Your mission: Help strengthen the Phase 0 policies by identifying weaknesses, implementation challenges, and gaps before they reach legislators' desks.
The Challenge We Face
While most AI developments are beneficial, the rise of superintelligent AI (ASI) threatens humanity with extinction. We do not know how to control AI vastly more powerful than us. Should attempts to build superintelligence succeed, this would risk our extinction as a species.
Current AI development is proceeding without adequate safety measures, with reasonable estimates indicating that it could cost only tens to hundreds of billions of dollars to create artificial superintelligence. Meanwhile, the very people developing advanced AI are warning about these risks.
A Narrow Path: The Solution
ControlAI has found no other plan that comprehensively tries to address the issue, so they made one. "A Narrow Path" is structured in three phases:
- Phase 0: Safety - Immediate policies to prevent ASI development for 20 years
- Phase 1: Stability - International oversight that doesn't collapse over time
- Phase 2: Flourishing - Building foundations for safe transformative AI under human control
Real-World Impact
This isn't theoretical policy research. ControlAI launched a pilot campaign focused on UK lawmakers that validated their approach. In less than three months, over 20 cross-party UK parliamentarians publicly supported their campaign. They succeeded in gaining support in 1 out of every 3 cases when briefing lawmakers.
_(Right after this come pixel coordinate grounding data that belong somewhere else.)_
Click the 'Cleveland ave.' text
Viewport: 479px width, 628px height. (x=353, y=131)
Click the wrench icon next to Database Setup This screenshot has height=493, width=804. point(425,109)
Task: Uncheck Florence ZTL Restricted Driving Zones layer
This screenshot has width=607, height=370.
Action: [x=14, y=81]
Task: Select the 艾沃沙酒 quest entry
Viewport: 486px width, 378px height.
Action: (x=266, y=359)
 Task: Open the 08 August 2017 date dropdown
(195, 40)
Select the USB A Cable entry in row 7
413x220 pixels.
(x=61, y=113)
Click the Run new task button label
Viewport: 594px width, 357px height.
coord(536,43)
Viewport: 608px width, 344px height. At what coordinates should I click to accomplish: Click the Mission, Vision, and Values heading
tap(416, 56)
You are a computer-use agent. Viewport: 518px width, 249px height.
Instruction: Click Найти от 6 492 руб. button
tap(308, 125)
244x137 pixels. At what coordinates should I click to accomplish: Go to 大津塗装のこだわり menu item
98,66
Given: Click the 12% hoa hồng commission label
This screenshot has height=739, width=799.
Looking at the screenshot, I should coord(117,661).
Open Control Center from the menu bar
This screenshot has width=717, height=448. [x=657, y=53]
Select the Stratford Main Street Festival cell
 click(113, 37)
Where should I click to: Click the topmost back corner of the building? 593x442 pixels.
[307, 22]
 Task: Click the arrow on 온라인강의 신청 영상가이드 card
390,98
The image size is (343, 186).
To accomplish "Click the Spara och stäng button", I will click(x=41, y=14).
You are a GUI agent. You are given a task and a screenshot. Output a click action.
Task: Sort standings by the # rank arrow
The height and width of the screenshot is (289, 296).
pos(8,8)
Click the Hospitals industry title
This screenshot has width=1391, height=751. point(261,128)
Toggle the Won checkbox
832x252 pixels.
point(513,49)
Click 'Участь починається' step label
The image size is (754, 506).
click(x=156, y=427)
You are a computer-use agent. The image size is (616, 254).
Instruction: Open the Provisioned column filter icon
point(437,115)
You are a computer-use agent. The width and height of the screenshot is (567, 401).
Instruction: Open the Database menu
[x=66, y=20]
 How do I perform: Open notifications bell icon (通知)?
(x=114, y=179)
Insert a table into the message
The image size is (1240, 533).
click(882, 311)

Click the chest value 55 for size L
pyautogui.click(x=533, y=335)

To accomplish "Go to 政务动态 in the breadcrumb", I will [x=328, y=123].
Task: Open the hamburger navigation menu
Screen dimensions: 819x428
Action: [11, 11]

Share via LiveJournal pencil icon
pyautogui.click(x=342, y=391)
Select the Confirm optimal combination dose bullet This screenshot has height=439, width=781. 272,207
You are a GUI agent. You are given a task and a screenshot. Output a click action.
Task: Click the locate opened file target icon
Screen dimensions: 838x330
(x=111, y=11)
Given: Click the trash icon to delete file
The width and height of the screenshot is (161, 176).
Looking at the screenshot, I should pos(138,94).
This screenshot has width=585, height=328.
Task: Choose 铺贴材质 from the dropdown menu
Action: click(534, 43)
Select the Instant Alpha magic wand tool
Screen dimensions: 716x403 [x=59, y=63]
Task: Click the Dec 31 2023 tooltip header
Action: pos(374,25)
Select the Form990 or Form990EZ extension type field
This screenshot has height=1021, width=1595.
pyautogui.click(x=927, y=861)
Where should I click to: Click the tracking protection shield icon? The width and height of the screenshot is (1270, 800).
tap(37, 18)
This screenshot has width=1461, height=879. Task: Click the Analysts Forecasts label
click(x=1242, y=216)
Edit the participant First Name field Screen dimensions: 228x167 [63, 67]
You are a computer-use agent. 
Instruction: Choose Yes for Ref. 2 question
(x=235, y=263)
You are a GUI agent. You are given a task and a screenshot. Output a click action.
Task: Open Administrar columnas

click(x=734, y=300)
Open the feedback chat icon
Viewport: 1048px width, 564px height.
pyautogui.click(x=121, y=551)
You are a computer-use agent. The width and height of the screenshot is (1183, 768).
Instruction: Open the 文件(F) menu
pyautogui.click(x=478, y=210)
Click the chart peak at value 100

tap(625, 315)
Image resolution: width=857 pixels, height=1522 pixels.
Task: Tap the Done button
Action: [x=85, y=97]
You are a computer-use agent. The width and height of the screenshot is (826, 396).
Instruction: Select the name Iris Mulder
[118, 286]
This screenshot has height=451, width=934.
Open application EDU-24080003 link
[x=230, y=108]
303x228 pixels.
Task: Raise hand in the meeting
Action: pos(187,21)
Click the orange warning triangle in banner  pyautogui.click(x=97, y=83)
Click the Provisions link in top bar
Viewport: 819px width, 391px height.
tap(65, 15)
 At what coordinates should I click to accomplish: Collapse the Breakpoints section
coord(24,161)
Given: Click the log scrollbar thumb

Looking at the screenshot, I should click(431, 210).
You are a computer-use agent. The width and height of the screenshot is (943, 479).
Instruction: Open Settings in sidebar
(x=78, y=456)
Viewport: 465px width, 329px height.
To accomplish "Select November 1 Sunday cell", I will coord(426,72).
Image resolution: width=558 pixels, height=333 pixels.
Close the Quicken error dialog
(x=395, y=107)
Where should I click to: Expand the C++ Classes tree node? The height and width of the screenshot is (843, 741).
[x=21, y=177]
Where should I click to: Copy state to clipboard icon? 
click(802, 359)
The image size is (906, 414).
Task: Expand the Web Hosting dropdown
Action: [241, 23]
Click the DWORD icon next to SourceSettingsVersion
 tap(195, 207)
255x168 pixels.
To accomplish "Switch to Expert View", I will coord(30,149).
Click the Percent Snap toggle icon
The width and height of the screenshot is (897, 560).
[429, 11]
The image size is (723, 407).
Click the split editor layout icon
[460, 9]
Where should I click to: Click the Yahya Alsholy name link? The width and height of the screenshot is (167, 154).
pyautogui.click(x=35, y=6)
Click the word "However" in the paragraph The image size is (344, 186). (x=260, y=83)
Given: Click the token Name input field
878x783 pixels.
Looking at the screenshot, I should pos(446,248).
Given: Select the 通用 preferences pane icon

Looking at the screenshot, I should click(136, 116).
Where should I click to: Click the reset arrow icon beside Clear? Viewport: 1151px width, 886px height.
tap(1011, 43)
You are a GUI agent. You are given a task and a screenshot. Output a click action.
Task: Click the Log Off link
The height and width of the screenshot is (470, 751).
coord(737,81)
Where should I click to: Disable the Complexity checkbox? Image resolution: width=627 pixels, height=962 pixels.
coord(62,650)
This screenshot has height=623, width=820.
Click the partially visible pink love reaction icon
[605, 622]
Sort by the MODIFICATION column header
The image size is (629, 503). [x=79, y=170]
Recent polling shows that a large majority (74%) of Brits support placing the UK's AI Safety Institute on a statutory footing, and 16 British lawmakers have signed a statement calling for new AI laws targeted specifically at "superintelligent" AI systems.
Focus of This Sprint
We're exclusively red teaming Phase 0 policies because:
- These are the policies actively being pushed through the DIP
- They are the necessary first step - stopping ASI development is the precondition for everything else
- Real-world implementation is imminent, making your feedback immediately actionable
Prizes
1st Place: $300 + exclusive mentoring session with Control AI's policy team to discuss your findings and potential integration into their Direct Institutional Plan advocacy efforts.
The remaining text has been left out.